===== ENTRIES =====

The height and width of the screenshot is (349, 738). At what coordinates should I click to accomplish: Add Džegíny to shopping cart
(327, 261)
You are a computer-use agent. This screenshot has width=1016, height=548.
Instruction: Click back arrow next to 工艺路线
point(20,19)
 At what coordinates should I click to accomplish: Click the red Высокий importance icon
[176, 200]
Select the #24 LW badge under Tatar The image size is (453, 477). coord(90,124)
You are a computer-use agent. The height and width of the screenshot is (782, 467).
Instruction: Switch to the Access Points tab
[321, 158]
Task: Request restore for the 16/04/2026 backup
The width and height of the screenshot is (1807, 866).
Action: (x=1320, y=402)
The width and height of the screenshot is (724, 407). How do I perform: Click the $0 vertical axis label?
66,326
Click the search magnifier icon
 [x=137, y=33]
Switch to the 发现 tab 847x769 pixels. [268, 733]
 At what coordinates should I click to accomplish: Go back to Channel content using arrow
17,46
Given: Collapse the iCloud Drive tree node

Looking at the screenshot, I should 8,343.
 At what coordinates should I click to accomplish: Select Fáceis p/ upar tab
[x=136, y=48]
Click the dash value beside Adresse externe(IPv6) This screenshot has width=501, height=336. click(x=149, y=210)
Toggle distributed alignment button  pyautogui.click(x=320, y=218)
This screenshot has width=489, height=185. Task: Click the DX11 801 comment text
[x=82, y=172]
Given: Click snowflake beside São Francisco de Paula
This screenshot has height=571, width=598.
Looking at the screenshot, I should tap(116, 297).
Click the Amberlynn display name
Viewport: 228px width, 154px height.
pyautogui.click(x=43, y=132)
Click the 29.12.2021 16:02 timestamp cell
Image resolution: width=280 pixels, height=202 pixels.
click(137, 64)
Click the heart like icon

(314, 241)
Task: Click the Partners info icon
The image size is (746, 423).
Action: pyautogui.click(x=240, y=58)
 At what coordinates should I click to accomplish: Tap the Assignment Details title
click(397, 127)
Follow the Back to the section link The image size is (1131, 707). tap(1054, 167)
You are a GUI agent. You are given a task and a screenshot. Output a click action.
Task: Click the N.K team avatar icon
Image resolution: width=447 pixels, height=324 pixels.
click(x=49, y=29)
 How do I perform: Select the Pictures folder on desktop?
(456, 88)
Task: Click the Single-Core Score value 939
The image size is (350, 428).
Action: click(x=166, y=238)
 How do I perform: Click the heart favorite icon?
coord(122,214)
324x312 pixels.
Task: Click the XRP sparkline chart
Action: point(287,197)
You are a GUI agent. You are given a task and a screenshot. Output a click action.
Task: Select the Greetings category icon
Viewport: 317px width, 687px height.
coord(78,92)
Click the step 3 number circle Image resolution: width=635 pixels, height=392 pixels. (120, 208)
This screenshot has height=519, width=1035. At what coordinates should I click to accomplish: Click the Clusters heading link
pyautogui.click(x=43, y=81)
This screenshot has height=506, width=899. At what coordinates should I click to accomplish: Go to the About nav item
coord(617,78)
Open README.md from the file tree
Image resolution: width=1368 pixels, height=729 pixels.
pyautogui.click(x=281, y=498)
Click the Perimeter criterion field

=====

**WHAT THE TASK REQUIRES:** Which lines in the items above contain the word "computer"? Collect each of them in full, treating uppercase and lowercase letters as distinct.

**WRITTEN RESPONSE:**
You are a computer-use agent. This screenshot has width=1016, height=548.
You are a computer-use agent. The height and width of the screenshot is (782, 467).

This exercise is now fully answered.